Scrolling though as you do (note to self never scroll through photos next to someone. At best it’s boring)  I suddenly appeared. Sans top and plus a rather fetching hat.

I have never ever, ever, swiped a phone so hard or so quickly. A blur (I hoped) of pale flesh. Cheeks on fire, I said, with a nonchalance I did not feel.

“Oh my days what was that? I don’t know what the was !”(nice try Pinocchio)

And then, because I’m a really good parent

“What have those kids been doing with my phone?”

Thus throwing into question my parenting of said teenagers.

Did she see?

Did she know?

What must she of thought?

I think she must have, I think she would have known?!

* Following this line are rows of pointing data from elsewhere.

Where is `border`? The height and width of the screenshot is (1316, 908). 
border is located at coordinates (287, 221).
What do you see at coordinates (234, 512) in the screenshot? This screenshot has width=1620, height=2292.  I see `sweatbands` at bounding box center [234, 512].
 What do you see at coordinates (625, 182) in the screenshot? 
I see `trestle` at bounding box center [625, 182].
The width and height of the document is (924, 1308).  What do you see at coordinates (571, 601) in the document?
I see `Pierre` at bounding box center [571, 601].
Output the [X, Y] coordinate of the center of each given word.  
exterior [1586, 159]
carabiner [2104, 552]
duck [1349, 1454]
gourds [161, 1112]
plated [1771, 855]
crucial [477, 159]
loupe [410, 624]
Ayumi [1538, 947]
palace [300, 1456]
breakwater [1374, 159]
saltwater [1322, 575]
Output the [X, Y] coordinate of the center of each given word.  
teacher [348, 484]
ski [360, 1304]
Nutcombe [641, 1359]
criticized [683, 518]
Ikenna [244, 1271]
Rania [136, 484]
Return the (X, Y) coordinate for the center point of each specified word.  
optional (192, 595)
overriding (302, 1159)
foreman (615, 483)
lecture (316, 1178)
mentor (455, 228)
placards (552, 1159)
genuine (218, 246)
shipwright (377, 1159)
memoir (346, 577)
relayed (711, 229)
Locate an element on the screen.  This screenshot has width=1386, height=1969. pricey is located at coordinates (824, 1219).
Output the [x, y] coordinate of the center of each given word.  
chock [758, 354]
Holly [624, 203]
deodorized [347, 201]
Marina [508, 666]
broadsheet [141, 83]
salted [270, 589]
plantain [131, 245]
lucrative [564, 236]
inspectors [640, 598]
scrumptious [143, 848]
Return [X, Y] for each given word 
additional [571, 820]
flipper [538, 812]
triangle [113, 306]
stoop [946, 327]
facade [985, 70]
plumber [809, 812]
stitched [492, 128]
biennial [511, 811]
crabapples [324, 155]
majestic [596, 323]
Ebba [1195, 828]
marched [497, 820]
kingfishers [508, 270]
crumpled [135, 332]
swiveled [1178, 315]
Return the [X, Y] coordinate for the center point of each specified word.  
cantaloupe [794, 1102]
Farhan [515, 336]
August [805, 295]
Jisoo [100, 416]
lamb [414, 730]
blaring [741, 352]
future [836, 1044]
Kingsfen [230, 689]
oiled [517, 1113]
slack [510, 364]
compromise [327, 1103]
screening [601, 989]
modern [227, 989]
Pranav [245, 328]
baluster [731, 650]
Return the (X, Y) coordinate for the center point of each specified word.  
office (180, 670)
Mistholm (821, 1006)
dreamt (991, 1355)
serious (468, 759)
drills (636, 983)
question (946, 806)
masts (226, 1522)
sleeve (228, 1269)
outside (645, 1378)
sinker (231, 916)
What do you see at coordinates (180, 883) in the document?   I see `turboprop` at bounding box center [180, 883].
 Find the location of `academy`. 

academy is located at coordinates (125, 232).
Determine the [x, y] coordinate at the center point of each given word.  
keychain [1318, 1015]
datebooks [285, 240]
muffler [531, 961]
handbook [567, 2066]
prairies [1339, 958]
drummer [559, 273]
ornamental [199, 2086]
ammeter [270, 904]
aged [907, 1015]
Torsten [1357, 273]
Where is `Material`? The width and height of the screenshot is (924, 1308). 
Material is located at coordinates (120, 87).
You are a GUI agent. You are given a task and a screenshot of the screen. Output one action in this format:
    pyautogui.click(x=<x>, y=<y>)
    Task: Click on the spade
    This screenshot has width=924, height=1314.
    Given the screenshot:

How did the ****ing photo remain on the ****ing phone when I’d deleted it with such assurance?!

Even my tech guy (and he is good) doesn’t know.

The epilogue to this sorry tale of middle aged desire.

My children have not been removed. My husband thinks I’m hilarious. No teenagers saw anything that would have embarrassed me and mortified them.

Better yet the entire staffing  of Social Services has been restructured and we have a new family support worker.

I am a grown up

I am!

Happy Valentines day to one and all!